_The task_. What is needed is each line of the data below that holds the string "agent".

_Listed entries_.
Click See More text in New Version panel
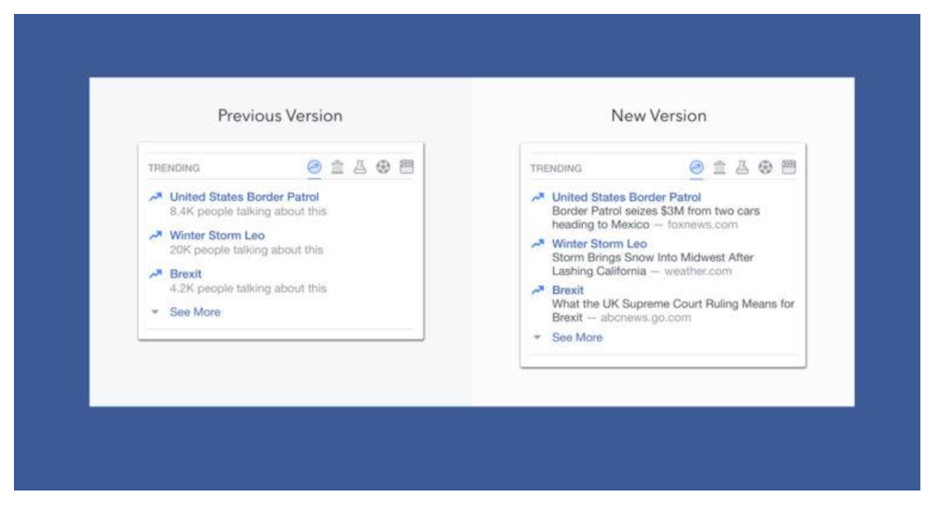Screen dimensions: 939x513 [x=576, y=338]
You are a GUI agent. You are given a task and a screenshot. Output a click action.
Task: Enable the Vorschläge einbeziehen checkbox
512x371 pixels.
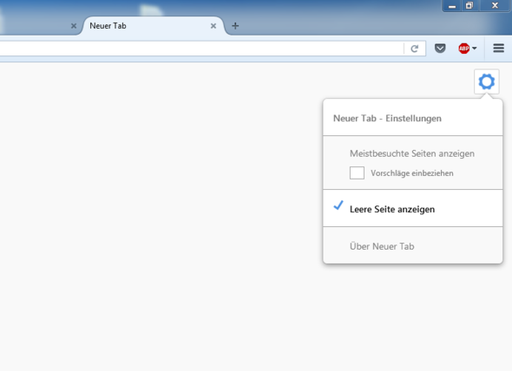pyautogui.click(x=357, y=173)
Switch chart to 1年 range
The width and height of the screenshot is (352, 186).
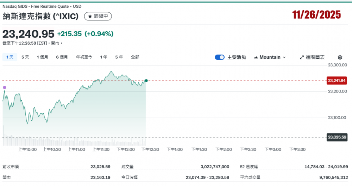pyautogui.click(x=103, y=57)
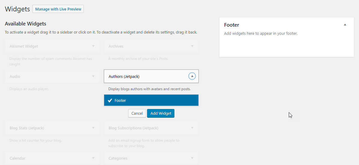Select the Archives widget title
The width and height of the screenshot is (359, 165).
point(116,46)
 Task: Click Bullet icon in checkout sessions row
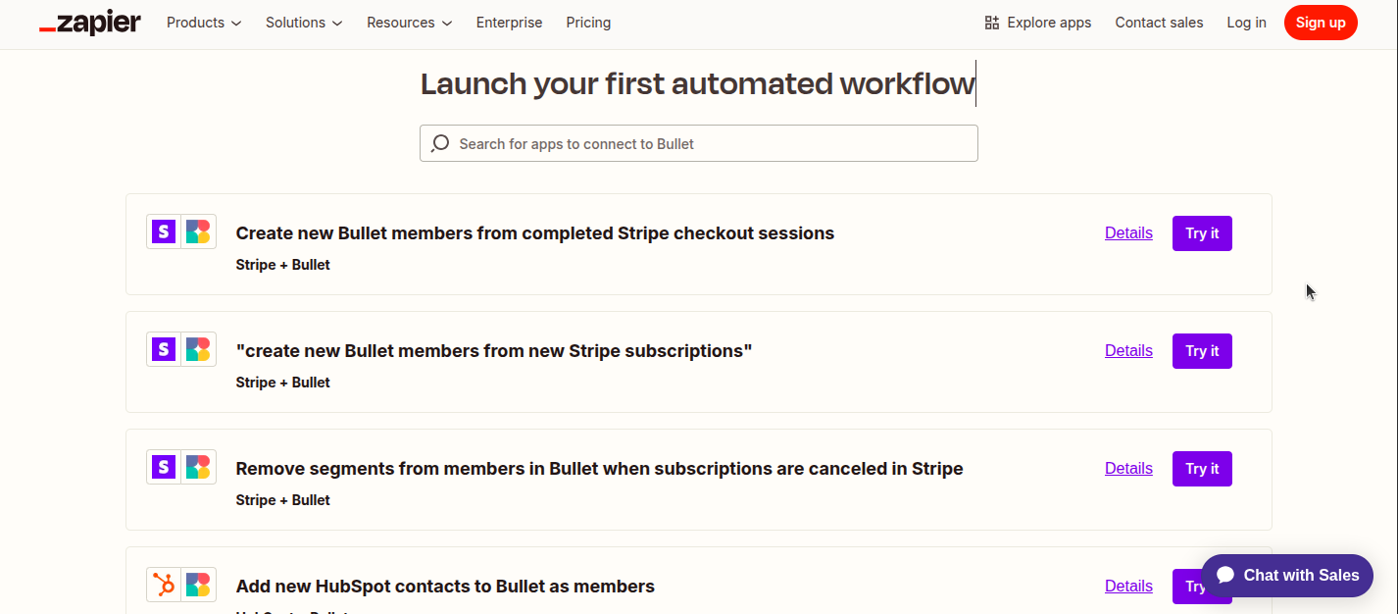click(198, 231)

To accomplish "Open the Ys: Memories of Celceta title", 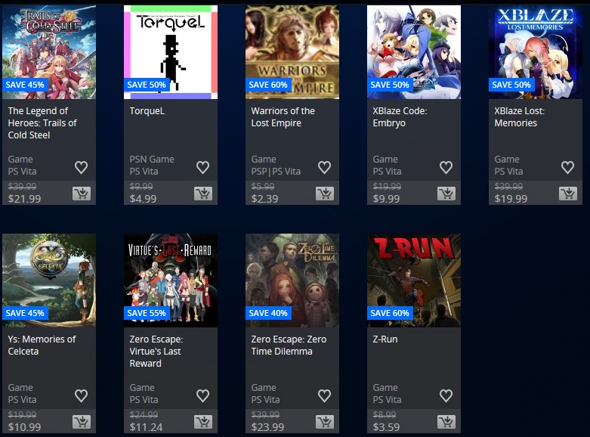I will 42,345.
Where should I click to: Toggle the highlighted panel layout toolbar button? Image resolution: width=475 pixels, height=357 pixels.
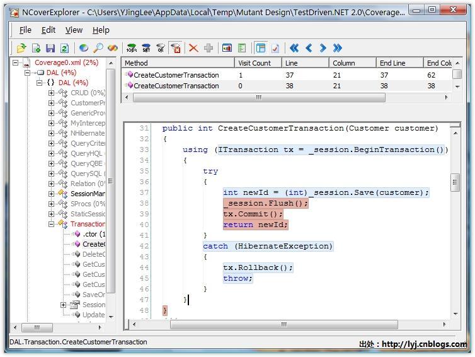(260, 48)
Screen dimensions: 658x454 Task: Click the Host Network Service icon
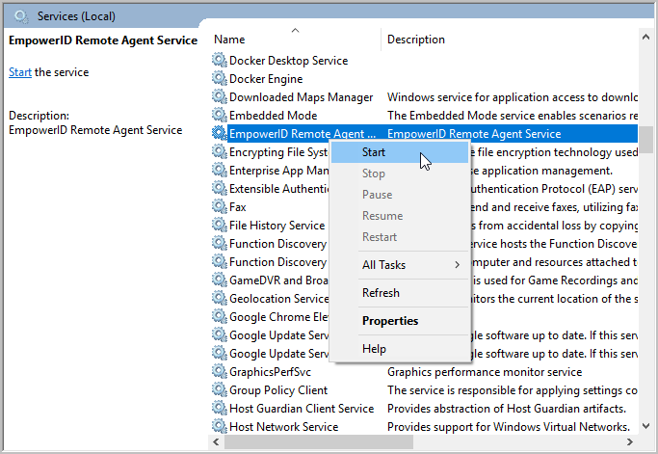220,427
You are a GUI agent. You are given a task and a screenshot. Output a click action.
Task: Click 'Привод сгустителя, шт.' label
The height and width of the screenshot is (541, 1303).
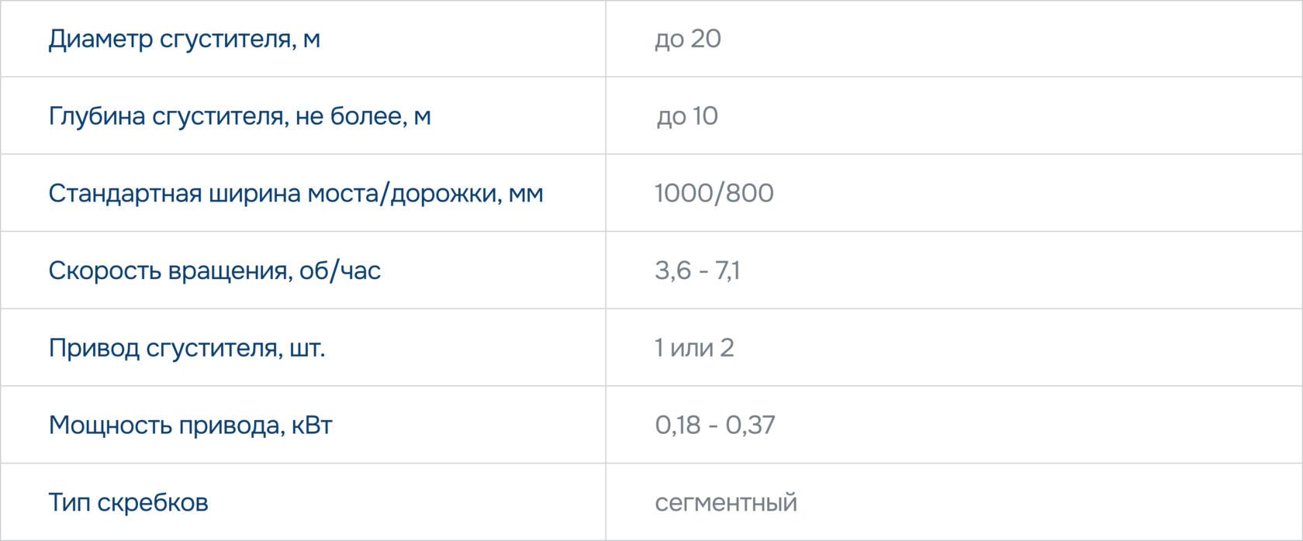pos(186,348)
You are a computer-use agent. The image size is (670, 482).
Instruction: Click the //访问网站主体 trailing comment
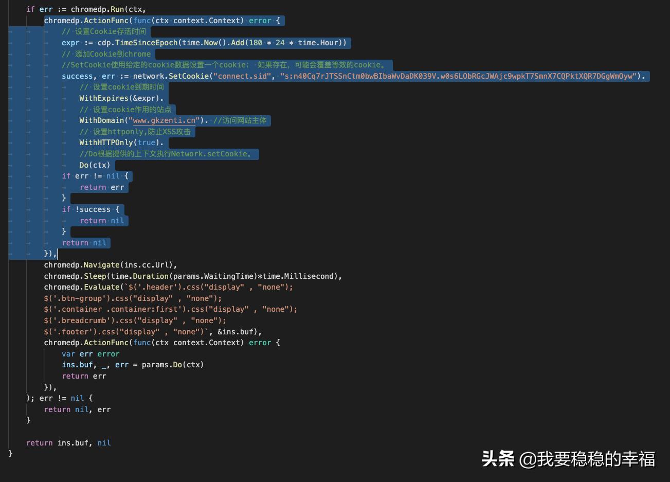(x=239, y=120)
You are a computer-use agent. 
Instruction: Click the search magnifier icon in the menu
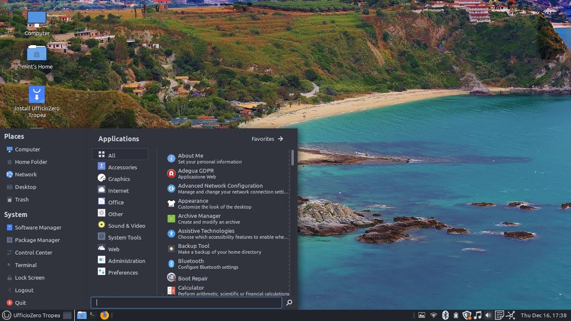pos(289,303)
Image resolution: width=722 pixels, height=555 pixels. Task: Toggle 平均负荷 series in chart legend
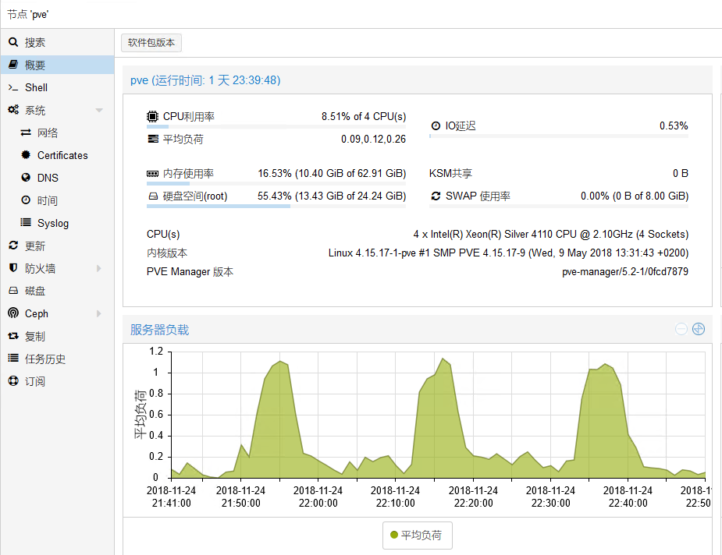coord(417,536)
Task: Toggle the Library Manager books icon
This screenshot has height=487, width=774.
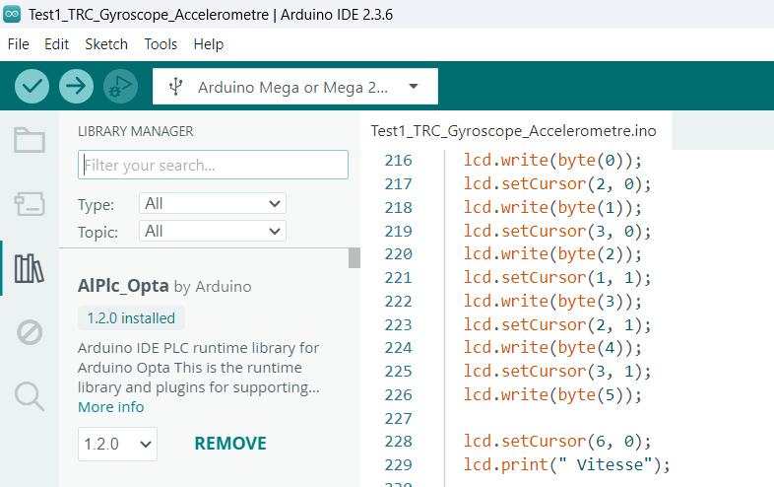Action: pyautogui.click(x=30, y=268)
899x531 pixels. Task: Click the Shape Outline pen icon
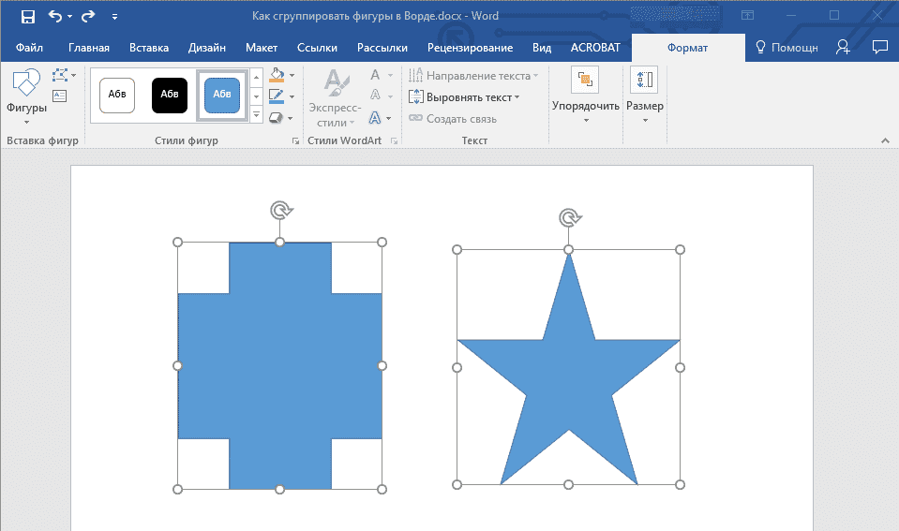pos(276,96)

_Expected answer_.
You are a GUI agent. You are given a task and a screenshot. Output a click action.
You are a GUI agent. You are given a task and a screenshot. Output a click action.
You are a computer-use agent. The image size is (670, 482).
You are a computer-use agent. 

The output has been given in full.